◆ **Texto de leitura**
§ §
Embora esteja reescrevendo a dinâmica global, a Inteligência Artificial, IA, perpetua desigualdades e silencia os direitos de meninas e mulheres.
Esta é a conclusão de um novo estudo divulgado pela ONU Mulheres. O documento alerta para o avanço de algoritmos discriminatórios no mercado global, revelando que 44% das tecnologias de IA analisadas demonstram viés de gênero, enquanto 26% combinam preconceitos de gênero e de raça.
Falta de fiscalização humana
A IA generativa se tornou uma das ferramentas mais utilizadas na comunicação e no marketing. Um censo dos profissionais de publicidade do Reino Unido, no ano passado, revelou que 88% das agências de mídia fizeram uso da ferramenta na região.
Segundo o estudo, 51% dos profissionais monitoram os conteúdos gerados por IA antes de sua veiculação.
O relatório da Organização das Nações Unidas para Educação, Ciência e Cultura, Unesco, revela que os Grandes Modelos de Linguagem de IA associam mulheres a conceitos como “casa”, “família” e “filhos”, enquanto homens são vinculados a “negócios”, “executivo” e “carreira”.
Além disso, em testes de complementação de frases iniciadas pelo gênero da pessoa, cerca de 20% das respostas exibiram atitudes sexistas e misóginas, retratando mulheres como objetos sexuais ou propriedade de seus maridos.
De 138 países avaliados pela ONU Mulheres, apenas 24 mencionam gênero em suas estratégias nacionais de IA, e só 18 incluem políticas para mitigar o problema.
As interfaces cérebro-computador desempenharão um papel central na definição de como a inteligência humana e a inteligência artificial se encaixam
Escalada da violência digital
A popularização da IA também intensificou a violência de gênero nos espaços digitais.
Dados da ONU Mulheres mostram que quase uma em cada quatro defensoras de direitos humanos, ativistas e jornalistas já sofreu violência online mediada por IA.
Entre as entrevistadas, 12% relataram o compartilhamento não consensual de imagens íntimas e 6% foram alvo de deepfakes.
Enquanto sofrem os impactos negativos, as mulheres continuam fora das empresas de tecnologia, representando apenas 30% da força de trabalho global no setor.
Dentre as profissionais de outras áreas, os cargos ocupados por mulheres têm quase o dobro de chance de serem substituídos por robôs que o dos homens.
Inclusão como forma de atuação
O resultado do estudo da Aliança Antiestereótipos, iniciativa liderada pela ONU Mulheres com o setor privado, mostra que empresas que criam publicidades inclusivas e livres de estereótipos registram um aumento de 3,46% nas vendas de curto prazo e 16,26% no longo prazo.
Essas marcas têm ainda 62% mais chances de ser a primeira escolha do consumidor e experimentam uma fidelidade 15% maior.
A agência defende que, se for projetada com parâmetros de segurança e utilizada de forma intencional, a IA pode se transformar em uma aliada poderosa para detectar estereótipos e ampliar a representatividade.
No entanto, a organização enfatiza que o rumo dessa tecnologia depende das decisões tomadas por governos, empresas e desenvolvedores, exigindo a inclusão obrigatória das vozes e experiências vividas por mulheres e pela sociedade civil.
§ §
◆ **Registros de dados extraídos**
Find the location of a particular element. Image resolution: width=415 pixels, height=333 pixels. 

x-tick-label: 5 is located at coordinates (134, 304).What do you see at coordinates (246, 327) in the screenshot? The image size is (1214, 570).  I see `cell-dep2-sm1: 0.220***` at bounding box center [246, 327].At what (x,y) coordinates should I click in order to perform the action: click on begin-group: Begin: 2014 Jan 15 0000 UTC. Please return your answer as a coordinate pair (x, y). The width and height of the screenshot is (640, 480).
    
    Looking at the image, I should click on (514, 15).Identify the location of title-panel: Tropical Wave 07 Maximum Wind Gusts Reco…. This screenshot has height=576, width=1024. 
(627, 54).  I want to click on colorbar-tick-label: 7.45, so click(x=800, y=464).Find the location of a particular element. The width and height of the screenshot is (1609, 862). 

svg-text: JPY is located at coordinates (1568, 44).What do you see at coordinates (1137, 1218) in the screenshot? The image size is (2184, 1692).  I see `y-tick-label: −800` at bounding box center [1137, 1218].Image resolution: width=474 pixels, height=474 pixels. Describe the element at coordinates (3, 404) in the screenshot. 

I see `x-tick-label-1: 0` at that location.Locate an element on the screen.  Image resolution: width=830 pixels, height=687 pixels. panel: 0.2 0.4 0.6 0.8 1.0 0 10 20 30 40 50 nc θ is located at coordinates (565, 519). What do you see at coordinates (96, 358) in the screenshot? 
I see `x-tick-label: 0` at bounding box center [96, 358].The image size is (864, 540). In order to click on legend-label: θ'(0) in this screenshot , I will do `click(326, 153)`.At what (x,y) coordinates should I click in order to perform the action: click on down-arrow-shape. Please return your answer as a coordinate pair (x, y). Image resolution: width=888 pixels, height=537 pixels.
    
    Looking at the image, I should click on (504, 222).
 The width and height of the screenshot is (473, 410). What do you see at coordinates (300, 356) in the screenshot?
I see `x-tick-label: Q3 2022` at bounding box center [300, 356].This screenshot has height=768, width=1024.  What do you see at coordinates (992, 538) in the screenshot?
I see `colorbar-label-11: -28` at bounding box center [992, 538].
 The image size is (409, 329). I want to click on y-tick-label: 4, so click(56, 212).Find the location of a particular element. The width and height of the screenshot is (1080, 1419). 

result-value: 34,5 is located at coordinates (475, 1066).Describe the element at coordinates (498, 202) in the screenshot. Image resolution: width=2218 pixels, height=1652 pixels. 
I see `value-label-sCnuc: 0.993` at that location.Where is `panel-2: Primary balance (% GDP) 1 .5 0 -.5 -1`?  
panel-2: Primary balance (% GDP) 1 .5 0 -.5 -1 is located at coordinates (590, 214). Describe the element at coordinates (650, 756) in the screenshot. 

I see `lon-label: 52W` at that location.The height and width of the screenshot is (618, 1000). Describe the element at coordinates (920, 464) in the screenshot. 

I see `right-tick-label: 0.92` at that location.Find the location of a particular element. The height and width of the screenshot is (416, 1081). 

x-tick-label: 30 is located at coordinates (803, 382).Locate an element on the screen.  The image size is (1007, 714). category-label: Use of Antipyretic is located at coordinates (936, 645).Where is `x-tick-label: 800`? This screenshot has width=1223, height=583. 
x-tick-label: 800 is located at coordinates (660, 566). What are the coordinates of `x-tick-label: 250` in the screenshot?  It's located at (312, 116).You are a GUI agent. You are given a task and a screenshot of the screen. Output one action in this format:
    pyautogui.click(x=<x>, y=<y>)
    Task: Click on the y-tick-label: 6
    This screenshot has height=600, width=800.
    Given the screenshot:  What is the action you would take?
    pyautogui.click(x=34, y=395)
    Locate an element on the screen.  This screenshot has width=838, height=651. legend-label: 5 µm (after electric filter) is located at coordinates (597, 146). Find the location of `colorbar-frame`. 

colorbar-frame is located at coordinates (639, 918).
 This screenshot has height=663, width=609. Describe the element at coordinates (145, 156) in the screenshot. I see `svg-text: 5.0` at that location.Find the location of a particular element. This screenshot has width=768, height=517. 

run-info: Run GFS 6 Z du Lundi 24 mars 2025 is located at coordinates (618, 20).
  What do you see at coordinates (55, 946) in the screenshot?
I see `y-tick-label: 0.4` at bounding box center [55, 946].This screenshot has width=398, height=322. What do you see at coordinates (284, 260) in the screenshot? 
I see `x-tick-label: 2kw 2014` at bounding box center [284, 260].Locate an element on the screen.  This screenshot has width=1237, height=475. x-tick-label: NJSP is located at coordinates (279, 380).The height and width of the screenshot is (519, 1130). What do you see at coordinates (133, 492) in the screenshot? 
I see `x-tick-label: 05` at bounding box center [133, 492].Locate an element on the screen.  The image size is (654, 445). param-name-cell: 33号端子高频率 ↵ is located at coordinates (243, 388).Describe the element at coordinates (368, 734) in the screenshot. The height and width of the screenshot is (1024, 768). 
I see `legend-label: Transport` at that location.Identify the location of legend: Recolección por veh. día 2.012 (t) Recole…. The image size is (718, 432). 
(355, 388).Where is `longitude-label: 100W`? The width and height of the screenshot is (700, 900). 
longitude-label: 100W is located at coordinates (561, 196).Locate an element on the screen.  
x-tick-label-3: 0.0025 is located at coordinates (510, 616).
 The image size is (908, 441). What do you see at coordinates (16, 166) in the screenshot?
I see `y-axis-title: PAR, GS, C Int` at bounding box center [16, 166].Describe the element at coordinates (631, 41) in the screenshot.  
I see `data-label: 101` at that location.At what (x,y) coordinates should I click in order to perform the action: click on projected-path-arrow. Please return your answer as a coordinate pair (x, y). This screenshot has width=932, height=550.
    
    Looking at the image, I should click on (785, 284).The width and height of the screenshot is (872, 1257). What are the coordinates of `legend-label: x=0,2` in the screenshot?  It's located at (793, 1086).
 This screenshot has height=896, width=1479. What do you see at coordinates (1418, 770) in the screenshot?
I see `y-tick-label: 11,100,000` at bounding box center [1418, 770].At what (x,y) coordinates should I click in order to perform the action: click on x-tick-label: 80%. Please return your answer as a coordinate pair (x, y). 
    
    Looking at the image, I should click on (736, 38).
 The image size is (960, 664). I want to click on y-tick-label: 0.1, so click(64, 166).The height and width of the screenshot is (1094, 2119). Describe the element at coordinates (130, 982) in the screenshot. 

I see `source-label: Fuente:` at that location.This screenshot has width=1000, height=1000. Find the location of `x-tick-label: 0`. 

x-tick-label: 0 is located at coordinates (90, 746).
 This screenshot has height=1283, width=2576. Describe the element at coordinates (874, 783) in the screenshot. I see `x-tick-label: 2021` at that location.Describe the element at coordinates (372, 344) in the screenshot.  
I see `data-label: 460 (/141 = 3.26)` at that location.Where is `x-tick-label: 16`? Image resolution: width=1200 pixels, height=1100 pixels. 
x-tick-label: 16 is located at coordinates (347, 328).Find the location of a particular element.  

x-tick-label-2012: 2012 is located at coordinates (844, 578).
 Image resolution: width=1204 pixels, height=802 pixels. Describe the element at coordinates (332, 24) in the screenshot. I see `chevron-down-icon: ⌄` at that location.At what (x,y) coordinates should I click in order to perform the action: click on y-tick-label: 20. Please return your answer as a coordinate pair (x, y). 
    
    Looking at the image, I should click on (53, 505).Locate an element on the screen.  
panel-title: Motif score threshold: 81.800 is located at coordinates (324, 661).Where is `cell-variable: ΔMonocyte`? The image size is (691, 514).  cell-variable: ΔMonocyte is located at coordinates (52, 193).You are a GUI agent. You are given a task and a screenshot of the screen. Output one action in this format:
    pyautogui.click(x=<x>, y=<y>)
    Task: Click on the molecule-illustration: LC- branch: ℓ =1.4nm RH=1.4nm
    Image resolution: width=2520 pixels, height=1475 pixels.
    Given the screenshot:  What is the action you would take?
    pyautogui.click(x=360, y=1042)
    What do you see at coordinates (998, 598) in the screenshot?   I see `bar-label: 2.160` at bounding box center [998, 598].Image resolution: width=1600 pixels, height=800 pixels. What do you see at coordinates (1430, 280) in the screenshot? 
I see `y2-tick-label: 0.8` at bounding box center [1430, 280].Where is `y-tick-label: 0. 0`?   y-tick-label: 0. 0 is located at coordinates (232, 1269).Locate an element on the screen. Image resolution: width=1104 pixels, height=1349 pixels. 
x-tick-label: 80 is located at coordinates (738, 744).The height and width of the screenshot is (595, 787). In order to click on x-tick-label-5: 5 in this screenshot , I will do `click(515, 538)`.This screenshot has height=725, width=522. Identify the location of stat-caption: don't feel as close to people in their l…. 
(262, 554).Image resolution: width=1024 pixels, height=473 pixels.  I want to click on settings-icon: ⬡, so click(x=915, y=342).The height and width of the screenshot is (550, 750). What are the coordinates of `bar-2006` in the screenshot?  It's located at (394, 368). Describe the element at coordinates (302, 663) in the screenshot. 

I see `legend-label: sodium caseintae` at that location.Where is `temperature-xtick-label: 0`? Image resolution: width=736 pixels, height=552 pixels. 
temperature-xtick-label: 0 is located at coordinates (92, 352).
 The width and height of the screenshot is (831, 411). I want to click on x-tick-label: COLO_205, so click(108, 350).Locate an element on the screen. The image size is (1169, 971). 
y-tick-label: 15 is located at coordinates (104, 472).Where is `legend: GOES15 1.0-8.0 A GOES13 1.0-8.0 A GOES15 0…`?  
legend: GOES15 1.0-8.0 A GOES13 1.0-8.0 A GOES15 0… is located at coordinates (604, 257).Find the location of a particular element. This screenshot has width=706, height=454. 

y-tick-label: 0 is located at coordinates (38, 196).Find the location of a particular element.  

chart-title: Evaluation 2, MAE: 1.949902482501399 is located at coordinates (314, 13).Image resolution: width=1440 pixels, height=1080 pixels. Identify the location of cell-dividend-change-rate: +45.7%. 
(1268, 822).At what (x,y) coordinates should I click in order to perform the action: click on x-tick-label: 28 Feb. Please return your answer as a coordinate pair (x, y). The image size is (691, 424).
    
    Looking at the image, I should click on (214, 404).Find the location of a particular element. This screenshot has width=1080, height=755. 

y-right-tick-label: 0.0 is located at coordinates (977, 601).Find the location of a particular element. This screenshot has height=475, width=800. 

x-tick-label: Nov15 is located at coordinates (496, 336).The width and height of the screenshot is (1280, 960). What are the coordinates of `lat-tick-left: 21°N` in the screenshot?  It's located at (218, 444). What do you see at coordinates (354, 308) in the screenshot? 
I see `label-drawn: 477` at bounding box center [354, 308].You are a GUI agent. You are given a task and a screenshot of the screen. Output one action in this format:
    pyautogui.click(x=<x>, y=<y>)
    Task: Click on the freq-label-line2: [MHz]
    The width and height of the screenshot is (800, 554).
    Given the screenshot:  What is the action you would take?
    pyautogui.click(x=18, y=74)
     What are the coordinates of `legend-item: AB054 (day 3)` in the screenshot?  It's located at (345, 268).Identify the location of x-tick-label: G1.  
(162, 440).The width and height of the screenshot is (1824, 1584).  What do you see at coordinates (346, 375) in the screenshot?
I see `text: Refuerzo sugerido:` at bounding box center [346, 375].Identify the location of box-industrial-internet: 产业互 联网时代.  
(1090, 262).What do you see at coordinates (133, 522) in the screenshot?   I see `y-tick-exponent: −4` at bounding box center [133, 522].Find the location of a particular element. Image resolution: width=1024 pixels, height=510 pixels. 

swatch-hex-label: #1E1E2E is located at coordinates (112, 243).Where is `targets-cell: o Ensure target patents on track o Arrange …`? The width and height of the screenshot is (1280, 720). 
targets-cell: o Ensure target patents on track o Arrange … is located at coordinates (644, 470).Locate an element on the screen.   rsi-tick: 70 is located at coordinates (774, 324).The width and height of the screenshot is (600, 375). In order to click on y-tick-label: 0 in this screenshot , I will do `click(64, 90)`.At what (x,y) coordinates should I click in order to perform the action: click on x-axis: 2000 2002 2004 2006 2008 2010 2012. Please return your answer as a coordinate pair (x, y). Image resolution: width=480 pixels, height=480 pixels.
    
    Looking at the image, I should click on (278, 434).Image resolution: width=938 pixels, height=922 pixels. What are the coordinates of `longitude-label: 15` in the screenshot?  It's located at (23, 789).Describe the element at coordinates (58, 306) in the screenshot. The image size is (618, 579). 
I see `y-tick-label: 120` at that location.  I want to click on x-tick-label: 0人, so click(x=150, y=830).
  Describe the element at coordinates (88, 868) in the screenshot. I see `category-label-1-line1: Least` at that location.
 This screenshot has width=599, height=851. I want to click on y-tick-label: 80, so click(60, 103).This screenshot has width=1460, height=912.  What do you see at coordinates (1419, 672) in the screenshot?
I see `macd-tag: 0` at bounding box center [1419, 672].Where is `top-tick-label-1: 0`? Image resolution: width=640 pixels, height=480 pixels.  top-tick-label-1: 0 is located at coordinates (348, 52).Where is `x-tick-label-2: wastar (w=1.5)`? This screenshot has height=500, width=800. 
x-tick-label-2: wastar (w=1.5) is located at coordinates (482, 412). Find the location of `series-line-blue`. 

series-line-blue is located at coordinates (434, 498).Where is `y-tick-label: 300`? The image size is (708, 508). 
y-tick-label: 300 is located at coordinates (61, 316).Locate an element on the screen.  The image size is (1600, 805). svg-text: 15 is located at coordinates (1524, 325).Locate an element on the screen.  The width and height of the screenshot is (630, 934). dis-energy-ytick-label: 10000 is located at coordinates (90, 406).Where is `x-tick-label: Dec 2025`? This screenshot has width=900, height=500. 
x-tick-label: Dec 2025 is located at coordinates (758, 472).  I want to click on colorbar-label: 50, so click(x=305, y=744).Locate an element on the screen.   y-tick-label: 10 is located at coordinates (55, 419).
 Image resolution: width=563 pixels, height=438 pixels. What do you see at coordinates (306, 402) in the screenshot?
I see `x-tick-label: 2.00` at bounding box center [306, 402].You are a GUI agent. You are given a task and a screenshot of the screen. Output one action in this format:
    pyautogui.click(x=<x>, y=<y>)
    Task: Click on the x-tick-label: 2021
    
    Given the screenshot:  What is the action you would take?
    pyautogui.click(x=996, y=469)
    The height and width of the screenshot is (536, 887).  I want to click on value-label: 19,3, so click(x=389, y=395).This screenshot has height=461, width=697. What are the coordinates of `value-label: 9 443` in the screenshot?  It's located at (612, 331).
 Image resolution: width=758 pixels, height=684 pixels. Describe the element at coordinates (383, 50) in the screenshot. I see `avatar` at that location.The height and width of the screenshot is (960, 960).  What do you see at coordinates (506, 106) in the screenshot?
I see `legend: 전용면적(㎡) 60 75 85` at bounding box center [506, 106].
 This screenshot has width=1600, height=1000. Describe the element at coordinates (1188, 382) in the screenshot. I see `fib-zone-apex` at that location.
§ §
◆ **Instruções da tarefa**
Com base no texto sobre inteligência artificial e desigualdade de gênero, indique os conceitos que, segundo o relatório da Unesco, os Grandes Modelos de Linguagem associam a mulheres e os que associam a homens.

◆ **Resposta abaixo**
Mulheres: "casa", "família" e "filhos".
Homens: "negócios", "executivo" e "carreira".